Hello everyone,
I’m dealing with the acceleration of a CFD code in MPI Fortran 90 with OpenACC. I’m using nvhpc-24.1 and I’m compiling the code with the mpif90
wrapper. In a subroutine, I use the DGESV
of Lapack to solve a system of equation. In particular the call is the following:
call DGESV(4, 1, Mat, 4, WORK, f, 4, INFO)
where Mat
is the system matrix and f
is the input and also the solution output (indeed it is overwritten). Unfortunately, this lapack subroutine does not work with OpenACC and I decided to move to cuSOLVER. In particular, I’m using cusolverDnDDgesv
that I call though a C++ wrapper.

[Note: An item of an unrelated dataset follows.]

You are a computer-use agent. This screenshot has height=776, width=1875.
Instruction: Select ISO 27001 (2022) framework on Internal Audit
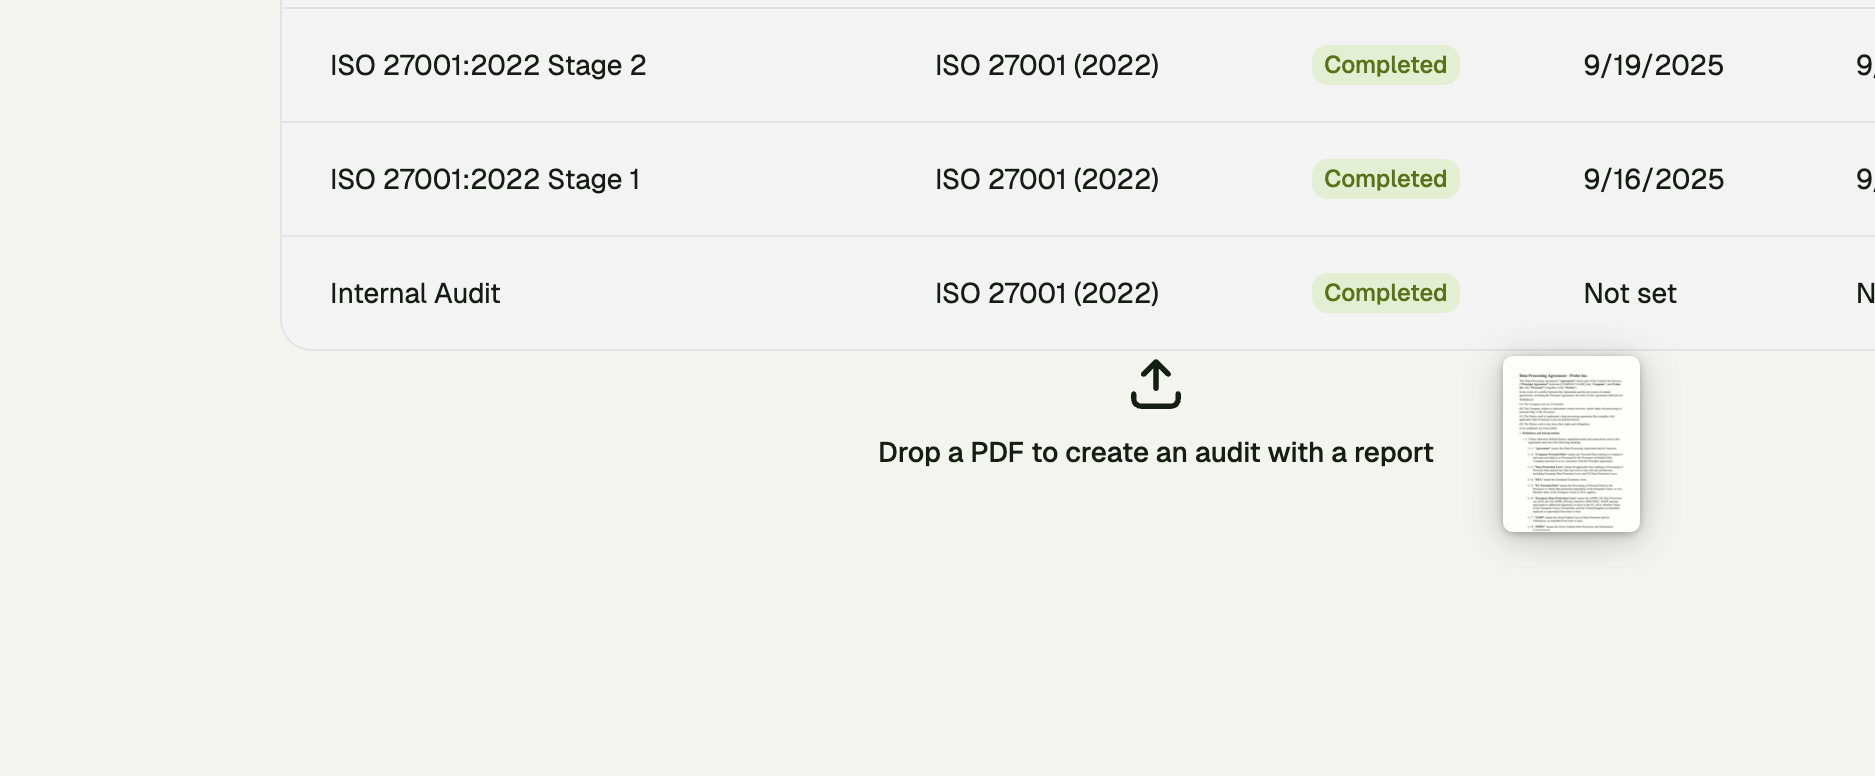1046,293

For this reason, I wrote the following:
#include <cusolverDn.h>
#include <cuda_runtime.h>
#include <stdio.h>
extern "C" {
void cusolver_solve(double* A, double* B, int n, int nrhs, int* info) {
cusolverDnHandle_t handle;
int* devIpiv; // GPU pivot array
int* devInfo; // GPU info array
double* devA; // Matrix A on GPU
double* devB; // Matrix B on GPU
double* devX; // Results on GPU
void* dWorkspace; // GPU workspace
size_t workspace_size = 0; // Workspace dimension
int lda = n, ldb = n, ldx = n; // Leading dimensions
// GPU memory allocation
cudaMalloc((void**)&devIpiv, n * sizeof(int));
cudaMalloc((void**)&devInfo, sizeof(int));
cudaMalloc((void**)&devA, n * n * sizeof(double));
cudaMalloc((void**)&devB, n * nrhs * sizeof(double));
cudaMalloc((void**)&devX, n * nrhs * sizeof(double));
// Copy from CPU to GPU
cudaMemcpy(devA, A, n * n * sizeof(double), cudaMemcpyHostToDevice);
cudaMemcpy(devB, B, n * nrhs * sizeof(double), cudaMemcpyHostToDevice);
// cuSOLVER handler creation
cusolverDnCreate(&handle);
// Query for workspace dimension
cusolverDnDDgesv_bufferSize(handle, n, nrhs, devA, lda, devIpiv, devB, ldb, devX, ldx, NULL, &workspace_size);
// workspace allocation
cudaMalloc((void**)&dWorkspace, workspace_size);
// System Ax = B
cusolverDnDDgesv(handle, n, nrhs, devA, lda, devIpiv, devB, ldb, devX, ldx, dWorkspace, workspace_size, NULL, devInfo);
// Copy from GPU to CPU
cudaMemcpy(B, devX, n * nrhs * sizeof(double), cudaMemcpyDeviceToHost);
cudaMemcpy(info, devInfo, sizeof(int), cudaMemcpyDeviceToHost);
// memory deallocation
cudaFree(devIpiv);
cudaFree(devInfo);
cudaFree(devA);
cudaFree(devB);
cudaFree(devX);
cudaFree(dWorkspace);
// handle destruction
cusolverDnDestroy(handle);
}
}
that I compile with:
nvcc -c solver_wrapper.cpp -o solver_wrapper.o
In the final program linking I use -lcudart -lcusolver
. After that, I modified the fortran code in this way:
SUBROUTINE Rad_Eddington
USE openacc
USE iso_c_binding
IMPLICIT NONE
INTERFACE
subroutine cusolver_solve(A, B, n, nrhs, info) bind(C, name="cusolver_solve")
!$acc routine
use iso_c_binding
implicit none
real(c_double), intent(inout) :: A(*)
real(c_double), intent(inout) :: B(*)
integer(c_int), intent(in) :: n, nrhs
integer(c_int), intent(out) :: info
end subroutine cusolver_solve
END INTERFACE
... REST OF THE CODE ...
call cusolver_solve(Mat, f, 4, 1, info)
.... REST OF THE CODE ...
The problem I’m dealing with is during compilation. In fact, when I compile the code I obtain:
nvlink error : Undefined reference to ‘cusolver_solve’ in ‘Radiation_Eddington_PEER4S.o’
I already encountered this issue in the past but I was never able to solve it. Any suggestion?
Thanks a lot for your help and time!